Work to complete: Copy every row again, requests included, but shift each coordinate in the answers by adding 136 to it. Leave the pictures out.

Data supplied:
────────────────
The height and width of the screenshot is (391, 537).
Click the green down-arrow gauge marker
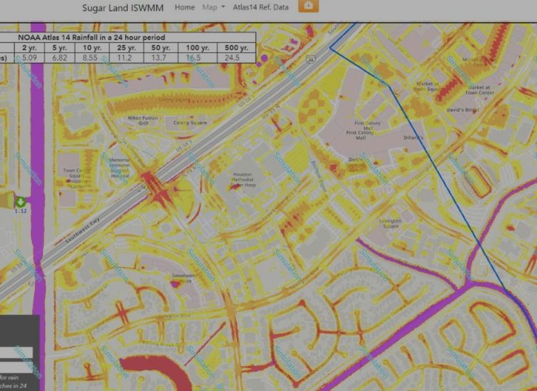(x=21, y=202)
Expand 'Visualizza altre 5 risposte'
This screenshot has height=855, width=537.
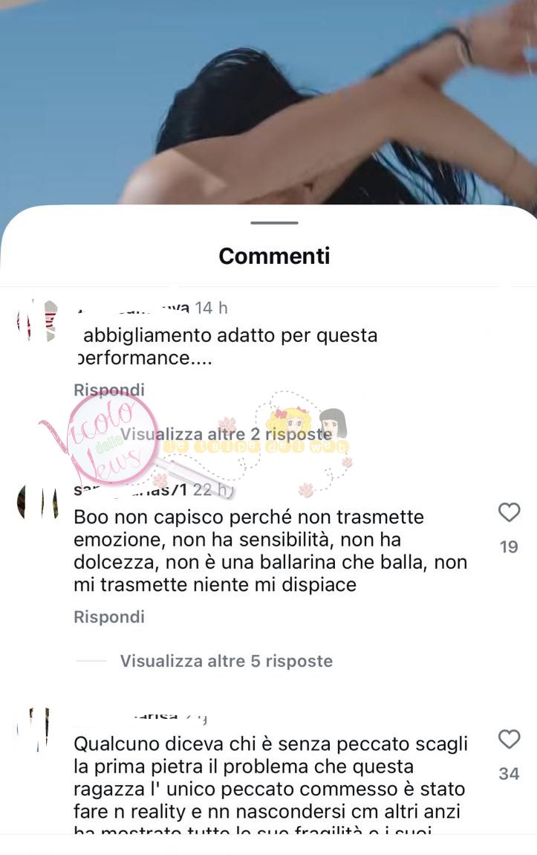tap(226, 661)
────────────────
Expected output:
The height and width of the screenshot is (391, 537).
Click the green down-arrow gauge marker
(x=157, y=338)
Expand 'Visualizza altre 5 risposte'
This screenshot has height=855, width=537.
tap(362, 797)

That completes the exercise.